DELİLLERİN DEĞERLENDİRİLMESİ VE GEREKÇE:
Dava, davacının Bakırköy …. İcra Müdürlüğünün …. Esas sayılı takip dosyasına konu borç sebebiyle borçlu olup olmadığına ilişkin menfi tespit davasıdır.
Mahkemelerin görevi kanunla düzenlenir.
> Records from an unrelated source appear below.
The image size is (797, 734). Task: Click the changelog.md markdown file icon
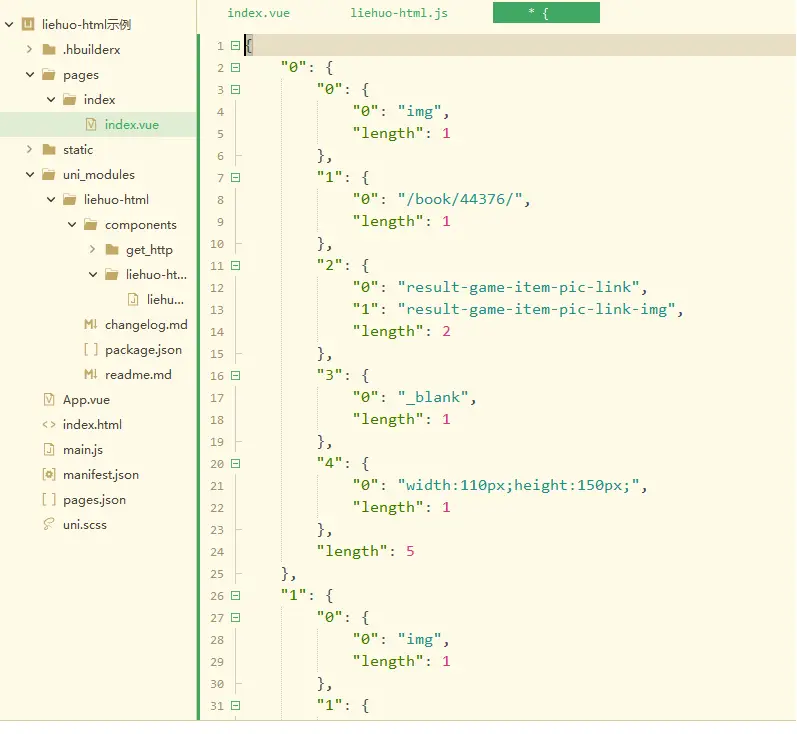coord(90,325)

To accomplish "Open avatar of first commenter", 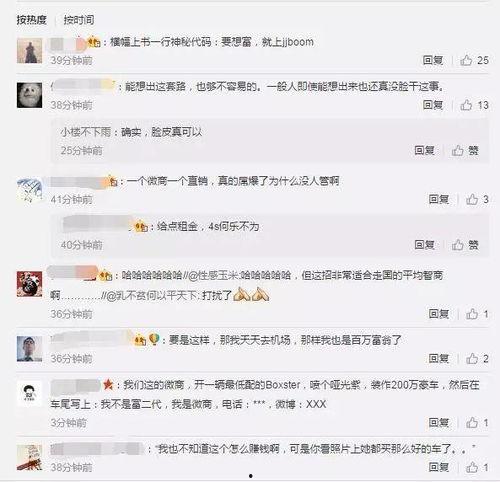I will click(x=30, y=51).
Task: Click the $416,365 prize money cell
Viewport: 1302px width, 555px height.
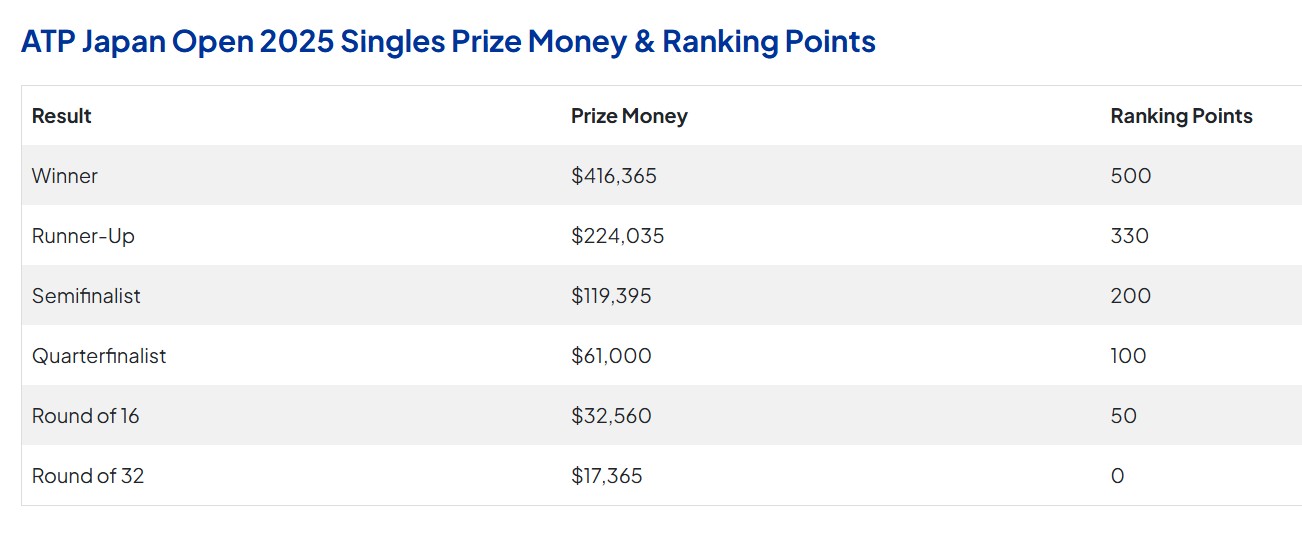Action: click(614, 176)
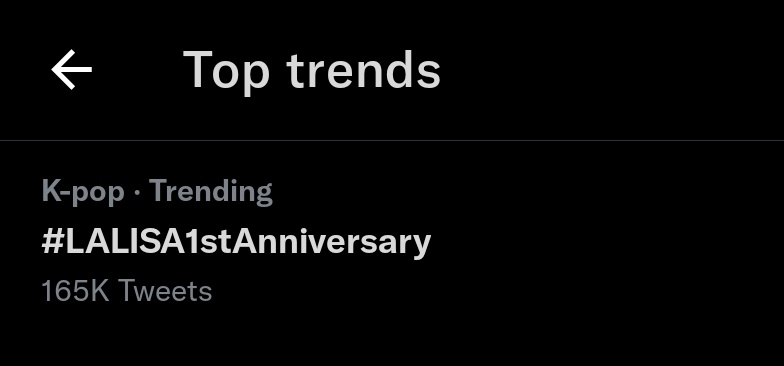Viewport: 784px width, 366px height.
Task: Click the "Trending" label above the hashtag
Action: (211, 192)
Göreve ilişkin kurallar, kamu düzenindendir. 6100 Sayılı HMK’nun 114/c maddesi gereğince mahkemelerin görevi dava şartı olup, yasanın 115. maddesi gereğince mahkeme dava şartının bulunup bulunmadığını res’en araştırmakla yükümlüdür.
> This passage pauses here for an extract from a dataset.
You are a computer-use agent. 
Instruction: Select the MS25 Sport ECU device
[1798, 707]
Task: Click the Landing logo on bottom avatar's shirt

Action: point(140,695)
6102 Sayılı T.T.K.’nun 4. maddesinin 1. fıkrası 6335 Sayılı Yasanın 1. maddesi ile değiştirilerek ticari davalar her iki tarafın da ticari işletmesiyle ilgili hususlardan doğan hukuk davaları, T.T.K.’nun 4. Maddesinin a bendi gereğince T.T.K.’nun dan kaynaklanan davalar, T.T.K.’nun 4. maddesinin b, c, d, e, f bentlerinde sayılan davalar ve diğer özel kanunlarda Ticaret Mahkemelerinin görevli olduğu kararlaştırılan davalar ticari dava olarak Ticaret Mahkemelerinde görülecektir.
6102 sayılı Türk Ticaret Kanunu’nun 4.maddesinde hangi işlerin ticari dava olarak nitelendirilecekleri belirlendikten sonra anılan kanunun 5.maddesinde ticaret mahkemelerinin kuruluşu ve hangi mahkemelerin ticaret mahkemesi sıfatıyla bakacağı belirlendikten sonra asliye ticaret mahkemesi ile asliye ve diğer hukuk mahkemeleri arasındaki ilişkinin görev ilişkisi olduğu belirtilmiştir.
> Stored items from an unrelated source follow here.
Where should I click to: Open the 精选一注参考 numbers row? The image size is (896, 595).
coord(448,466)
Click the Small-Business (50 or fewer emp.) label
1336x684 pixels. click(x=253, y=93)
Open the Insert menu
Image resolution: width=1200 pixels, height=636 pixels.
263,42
Ticari davaları, mutlak ticari davalar, nisbi ticari davalar, yalnızca bir ticari işletmeyle ilgili olmasına rağmen ticari nitelikte kabul edilen davalar olmak üzere üç grubta toplamak mümkündür.
Mutlak ticari davalar, tarafların tacir olup olmadığına ve işin bir ticari işletmeyi ilgilendirip ilgilendirmediğine bakılmaksızın ticari sayılan davalardır. Mutlak ticari davalar, 6102 sayılı TTK’nın 4/1. maddesinde bentler halinde sayılmıştır. Bunların yanında Kooperatifler Kanunu (m.99), İcra İflas Kanunu (m.154), Finansal Kiralama Kanunu (m.31), Ticari İşletme Rehni Kanunu (m.22) gibi bazı özel kanunlarda belirlenmiş ticari davalar da bulunmaktadır. Bu guruptaki davaların ticari dava sayılabilmesi için taraflarının tacir olması veya ticari işletmeleriyle ilgili olması gibi şartlar aranmaz. TTK’nın 4/1. bendinde sınırlı olarak sayılan davalar arasında yer alması veya özel kanunlarda ticari dava olarak nitelendirilmesi yeterlidir. Bu davalar kanun gereği ticari dava sayılan davalardır.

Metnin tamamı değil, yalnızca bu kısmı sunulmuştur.